Biodiesel is an important use for soybean oil. So important, in fact, that studies show this renewable, sustainable advanced biofuel contributes 13% to the selling price of every bushel of soybeans that farmers sell here in the United States. For reference, Kentucky soybean farmers grew 101,200,000 bushels in 2020.

Through an online course developed by the National Biodiesel Board, the Kentucky Soybean Board has been educating diesel tech students about soy biodiesel since 2013, and this semester marks a major milestone.

“I can’t believe we have had 800 people — mostly students, and also their teachers — take this course,” said Keith Tapp, a farmer-leader from Sebree who serves as Kentucky’s representative to the National Biodiesel Board. “I remember when soy biodiesel first got started. We were growing soybeans for the meal to feed livestock and poultry, and the oil was pretty much a byproduct. The United Soybean Board invested farmer checkoff dollars into finding a practical use for the oil, and now here we are, 30 years later, still benefitting from a great return on that investment.”

Tapp said that the renewable, sustainable nature of biodiesel, along with its cleaner-burning nature, is right in line with the attention that is currently being paid to environmental concerns. He added that because of the versatile nature of soybean oil and the push by manufacturers to transition from petroleum oil to more sustainable inputs, demand for soybean oil has skyrocketed.

“These students are the fleet managers and service advisors of the future,” he said, “and many of them are already turning wrenches in addition to attending classes. It’s important that they know about biodiesel and the benefits it can bring, both to a diesel engine and to the environment.”

Tapp recently presented certificates and flashlights to students at both Gateway Community and Technical Collage and Ashland Community and Technical College. He thinks it’s important that the students hear directly from a farmer whenever possible.

“Our staff knows a lot about biodiesel, and they do a great job talking about it,” Tapp said. “But there is something about being able to relate biodiesel back to my farm, and talk about how I use it in my farm equipment, and how much money biodiesel contributes to my operation’s bottom line that really drives the point home.”

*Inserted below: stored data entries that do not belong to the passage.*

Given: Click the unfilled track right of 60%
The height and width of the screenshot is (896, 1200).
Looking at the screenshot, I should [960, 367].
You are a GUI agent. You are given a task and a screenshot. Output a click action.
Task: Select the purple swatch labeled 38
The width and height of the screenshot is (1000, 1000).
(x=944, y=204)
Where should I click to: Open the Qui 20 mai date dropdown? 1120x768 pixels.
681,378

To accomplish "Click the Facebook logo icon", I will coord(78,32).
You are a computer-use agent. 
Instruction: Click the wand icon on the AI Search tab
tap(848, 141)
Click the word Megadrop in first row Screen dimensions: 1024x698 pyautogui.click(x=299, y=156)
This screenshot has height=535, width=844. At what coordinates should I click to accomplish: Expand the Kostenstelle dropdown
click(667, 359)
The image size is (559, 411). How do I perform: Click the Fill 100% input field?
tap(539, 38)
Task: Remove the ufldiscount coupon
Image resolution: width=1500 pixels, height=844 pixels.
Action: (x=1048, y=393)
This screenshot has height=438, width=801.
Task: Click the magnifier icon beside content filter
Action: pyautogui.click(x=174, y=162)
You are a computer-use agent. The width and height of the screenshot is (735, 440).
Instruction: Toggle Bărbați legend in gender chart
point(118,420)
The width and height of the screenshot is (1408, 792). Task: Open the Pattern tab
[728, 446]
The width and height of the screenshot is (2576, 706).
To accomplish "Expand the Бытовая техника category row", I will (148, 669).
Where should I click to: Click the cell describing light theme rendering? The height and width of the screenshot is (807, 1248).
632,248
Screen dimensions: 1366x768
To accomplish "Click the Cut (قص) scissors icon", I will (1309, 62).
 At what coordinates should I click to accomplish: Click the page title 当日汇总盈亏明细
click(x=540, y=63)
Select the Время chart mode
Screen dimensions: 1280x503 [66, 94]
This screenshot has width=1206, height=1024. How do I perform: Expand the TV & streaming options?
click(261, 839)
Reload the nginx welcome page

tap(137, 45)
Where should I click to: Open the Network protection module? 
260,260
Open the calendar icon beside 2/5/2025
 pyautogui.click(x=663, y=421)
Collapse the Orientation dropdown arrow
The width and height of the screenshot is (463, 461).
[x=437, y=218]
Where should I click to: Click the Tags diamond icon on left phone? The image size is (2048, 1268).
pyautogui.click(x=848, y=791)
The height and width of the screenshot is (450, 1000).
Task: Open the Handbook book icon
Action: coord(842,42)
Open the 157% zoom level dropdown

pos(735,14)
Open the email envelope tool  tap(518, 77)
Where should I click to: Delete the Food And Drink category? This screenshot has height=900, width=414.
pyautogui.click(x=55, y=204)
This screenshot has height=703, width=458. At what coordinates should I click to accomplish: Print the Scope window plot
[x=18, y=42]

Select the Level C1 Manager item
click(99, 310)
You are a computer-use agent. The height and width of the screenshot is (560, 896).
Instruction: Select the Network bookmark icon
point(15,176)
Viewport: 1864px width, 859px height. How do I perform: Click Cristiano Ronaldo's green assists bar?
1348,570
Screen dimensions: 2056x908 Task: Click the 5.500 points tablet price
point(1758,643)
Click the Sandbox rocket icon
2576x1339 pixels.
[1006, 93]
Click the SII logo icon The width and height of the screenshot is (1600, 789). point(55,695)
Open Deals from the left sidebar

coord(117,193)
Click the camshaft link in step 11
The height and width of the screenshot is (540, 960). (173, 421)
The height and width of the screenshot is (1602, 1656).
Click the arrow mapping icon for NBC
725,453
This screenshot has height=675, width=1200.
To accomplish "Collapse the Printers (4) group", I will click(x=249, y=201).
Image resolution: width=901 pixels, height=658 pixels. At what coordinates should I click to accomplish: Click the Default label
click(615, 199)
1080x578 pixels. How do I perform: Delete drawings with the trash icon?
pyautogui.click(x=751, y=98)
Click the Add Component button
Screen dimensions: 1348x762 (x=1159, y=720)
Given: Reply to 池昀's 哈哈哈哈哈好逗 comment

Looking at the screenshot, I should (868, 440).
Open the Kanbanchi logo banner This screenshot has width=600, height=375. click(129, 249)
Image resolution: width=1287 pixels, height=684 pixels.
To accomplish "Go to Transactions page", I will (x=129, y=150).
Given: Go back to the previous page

The program is offered annually to diesel technician programs in the Kentucky Community and Technical College System, and farmer-leaders give the presentations whenever possible. In addition to framed certificates and logo flashlights, the Board also furnishes each program that has the required number of students complete the course with a passing grade a check made out to Snap-On Tools so that they can purchase tools to augment their programs.